In pratica, riassumendo le prerogative ma soprattutto i limiti di azione, le forze dell’ordine che hanno infiltrato un’organizzazione criminale dedita al traffico di sostanze stupefacenti, possono fare quasi tutto, tranne vendere la droga. Ovvero sono autorizzati ad acquistarla (i fondi saranno stanziati dalla Dcsa, su autorizzazione dell’autorità giudiziaria), possono intavolare trattative, partecipare agli scambi delle partite, trattenere parte della sostanza o effettuare quella che in gergo viene chiamata una «consegna controllata», in cui è l’agente infiltrato a trasportare un carico di droga. In questi casi, per esempio, il magistrato titolare delle indagini, grazie alla collaborazione con le autorità giudiziarie di altri Paesi e agli accordi bilaterali, può persino chiedere alle autorità doganali interessate dal passaggio del carico di non ostacolare i corrieri.

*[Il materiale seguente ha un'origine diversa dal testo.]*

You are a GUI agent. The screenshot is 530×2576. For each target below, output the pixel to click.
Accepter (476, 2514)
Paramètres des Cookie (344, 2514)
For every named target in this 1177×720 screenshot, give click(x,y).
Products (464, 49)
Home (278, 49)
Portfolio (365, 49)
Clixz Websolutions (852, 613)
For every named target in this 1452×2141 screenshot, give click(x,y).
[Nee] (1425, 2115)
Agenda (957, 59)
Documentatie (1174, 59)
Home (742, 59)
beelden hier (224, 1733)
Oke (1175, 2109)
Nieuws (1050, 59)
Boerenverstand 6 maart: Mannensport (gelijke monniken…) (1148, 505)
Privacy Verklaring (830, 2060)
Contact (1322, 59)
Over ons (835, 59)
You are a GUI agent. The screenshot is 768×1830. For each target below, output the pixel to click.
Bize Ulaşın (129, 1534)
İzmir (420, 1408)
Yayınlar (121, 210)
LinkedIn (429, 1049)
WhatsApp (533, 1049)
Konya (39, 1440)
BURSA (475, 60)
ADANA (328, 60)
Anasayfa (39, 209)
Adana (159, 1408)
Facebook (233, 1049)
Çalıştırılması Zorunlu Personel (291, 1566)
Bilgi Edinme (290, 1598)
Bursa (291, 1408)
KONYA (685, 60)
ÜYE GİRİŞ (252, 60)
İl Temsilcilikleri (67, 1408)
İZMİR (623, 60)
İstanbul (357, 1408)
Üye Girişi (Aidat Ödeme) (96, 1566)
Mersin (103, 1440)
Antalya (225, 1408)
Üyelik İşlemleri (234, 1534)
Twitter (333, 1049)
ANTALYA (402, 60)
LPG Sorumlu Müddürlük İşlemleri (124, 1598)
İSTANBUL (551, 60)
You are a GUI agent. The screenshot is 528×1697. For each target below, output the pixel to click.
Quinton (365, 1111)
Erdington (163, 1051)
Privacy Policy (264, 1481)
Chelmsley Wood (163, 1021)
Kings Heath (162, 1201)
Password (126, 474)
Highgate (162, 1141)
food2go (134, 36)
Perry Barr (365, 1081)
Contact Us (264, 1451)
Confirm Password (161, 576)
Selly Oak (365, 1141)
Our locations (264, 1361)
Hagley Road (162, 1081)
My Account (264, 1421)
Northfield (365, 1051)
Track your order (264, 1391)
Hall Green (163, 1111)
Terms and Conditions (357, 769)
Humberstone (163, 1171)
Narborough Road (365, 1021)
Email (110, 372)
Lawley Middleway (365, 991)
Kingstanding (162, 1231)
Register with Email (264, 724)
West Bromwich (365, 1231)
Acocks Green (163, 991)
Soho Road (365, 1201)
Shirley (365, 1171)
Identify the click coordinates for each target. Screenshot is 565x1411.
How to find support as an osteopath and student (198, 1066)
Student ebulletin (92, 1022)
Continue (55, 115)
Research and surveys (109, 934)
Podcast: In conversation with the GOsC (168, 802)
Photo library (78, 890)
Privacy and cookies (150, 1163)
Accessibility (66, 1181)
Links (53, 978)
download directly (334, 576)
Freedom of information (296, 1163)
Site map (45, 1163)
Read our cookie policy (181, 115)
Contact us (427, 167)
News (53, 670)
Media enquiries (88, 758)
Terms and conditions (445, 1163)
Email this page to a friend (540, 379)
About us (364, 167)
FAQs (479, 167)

Ma mai, per nessuna ragione, un rappresentante delle nostre forze dell’ordine può vendere stupefacenti. Per il semplice motivo che il nostro ordinamento vieta tassativamente – al contrario di quanto avviene in altri Paesi europei e negli Stati Uniti – che l’agente concorra in modo determinante alla commissione di un reato. L’articolo 55 del nostro Codice di procedura penale infatti, impone alla polizia giudiziaria di impedire che i reati vengano portati a conseguenze ulteriori, vincolando l’agente infiltrato a funzioni di controllo, osservazione e contenimento delle attività illecite di cui è testimone, negandogli ogni partecipazione attiva nel reato. I nostri agenti infiltrati infatti agiscono in un contesto criminoso che già esiste (la cui disarticolazione è lo scopo della missione) e non possono istigare, suggerire o promuovere delitti che non siano già in compimento. Questi limiti, che in altri Paesi sono stati rimossi, si giustificano con il bilanciamento degli interessi in gioco. Il legislatore ha ritenuto inopportuno giustificare un’attività sotto copertura che vada a ledere alcuni diritti fondamentali, come quello alla vita, alla sicurezza e all’incolumità fisica.
La terza parte del corso è la più delicata. Si tratta infatti di insegnare ai futuri infiltrati a mentire, a dissimulare, a fingersi qualcun altro e, cosa più difficile, a sostenere un interrogatorio: una tecnica complicata da trasmettere, un’arte che necessita di molta esperienza. E in questo i maestri non sono i poliziotti, ma gli agenti segreti. Trucchi, travestimenti, comportamenti vengono infatti insegnati dagli esperti dell’Aisi, l’Agenzia informazioni e sicurezza interna, l’ex Sisde. Lezioni che vertono su un argomento di per sé rarefatto come il complicato intreccio psicologico che lega chi mente al suo interlocutore. Al corso si insegna come sostenere lo stress, superare i momenti di difficoltà, come inventarsi un’uscita di emergenza nel caso la situazione precipiti. Si impara a camminare sugli specchi sapendo che la persona che si sta ingannando e che potrebbe scoprire il raggiro è probabilmente armata e disposta a tutto per difendere i propri affari e la propria libertà. Gli esperti dei nostri Servizi, dopo aver svelato i segreti del mestiere ai futuri infiltrati, li sottopongono a veri e propri interrogatori, condotti con metodi anche violenti. Vengono simulate situazioni terribilmente realistiche, condotte in base alla casistica dell’esperienza acquisita anche dai Servizi segreti e dalle forze di polizia stranieri, che vengono riprese da una telecamera e poi visionate insieme a tutti gli allievi per condividere errori e stratagemmi. Sono vere e proprie lezioni di comportamento dove si spiega che anche un movimento provocato da un riflesso condizionato può assumere molta importanza. Fare lo sbirro per anni lascia molti segni, nel corpo e nell’anima, e a un occhio attento certi atteggiamenti, sguardi, reazioni a determinati stimoli non sfuggono.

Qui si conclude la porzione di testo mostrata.